__YOUR OBJECTIVE__
Look through the data below and extract, unchanged, the lines from the one that contains "Task: Click the" to the one that contains "The image size is (1122, 550).", both included.

__GIVEN DATA__
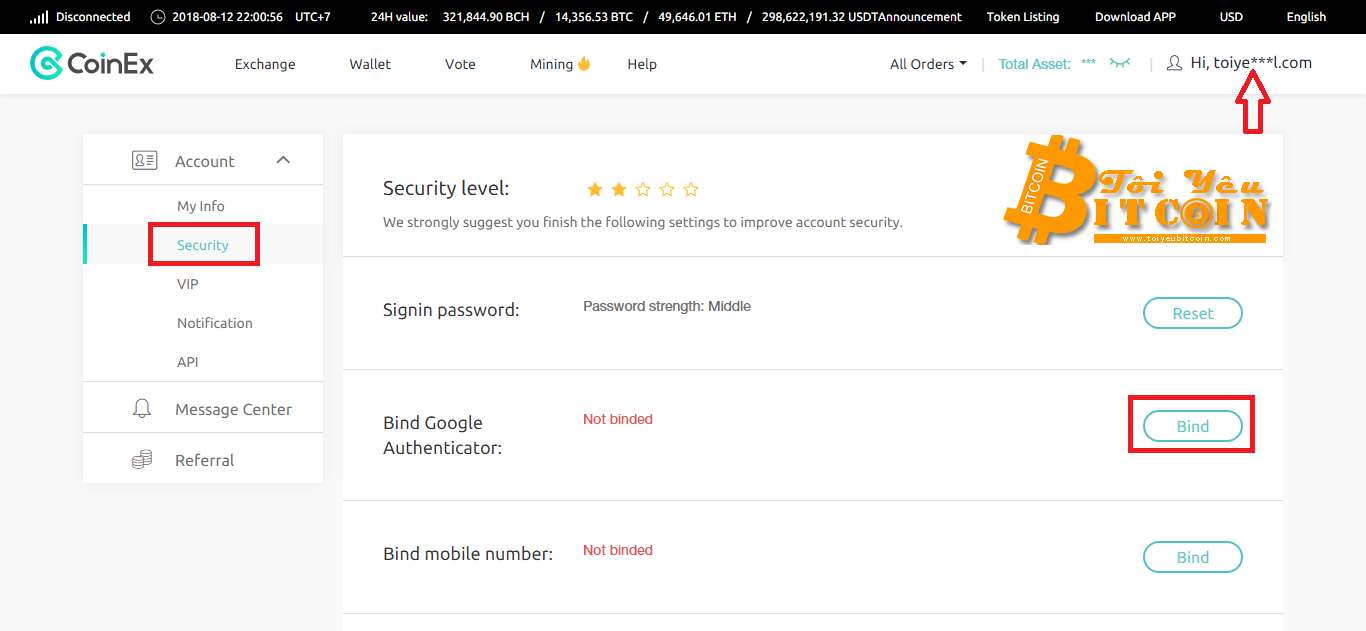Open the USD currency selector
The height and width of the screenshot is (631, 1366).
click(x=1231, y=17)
==
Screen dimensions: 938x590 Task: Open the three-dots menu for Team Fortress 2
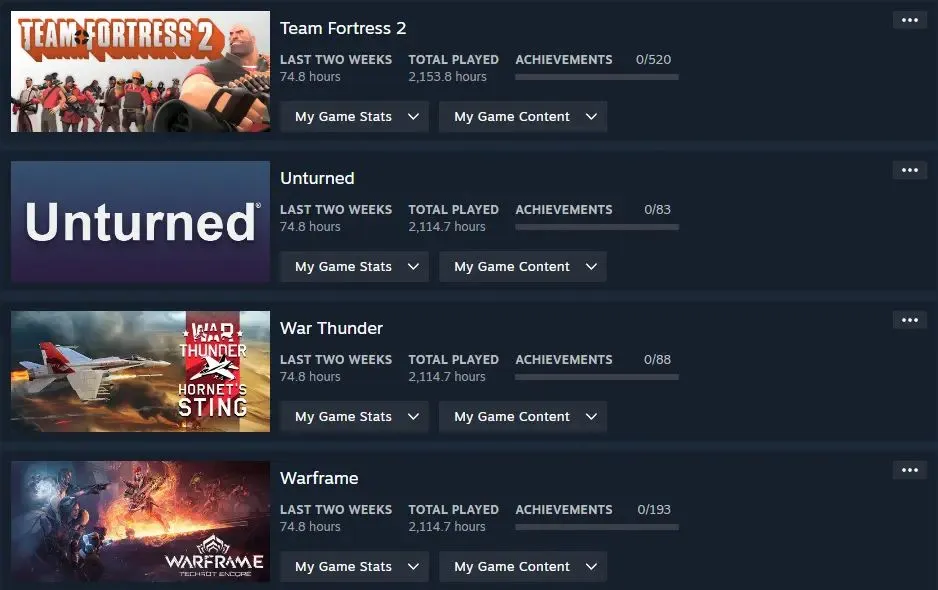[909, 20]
...
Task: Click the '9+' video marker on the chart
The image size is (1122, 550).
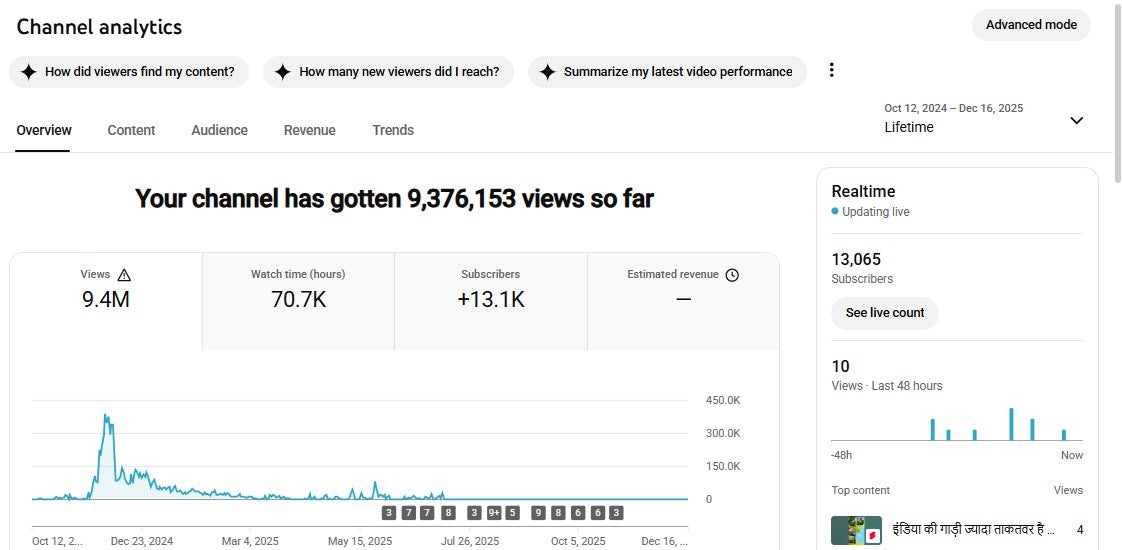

__ANSWER TO THIS TASK__
Task: Click the '9+' video marker on the chart
The image size is (1122, 550).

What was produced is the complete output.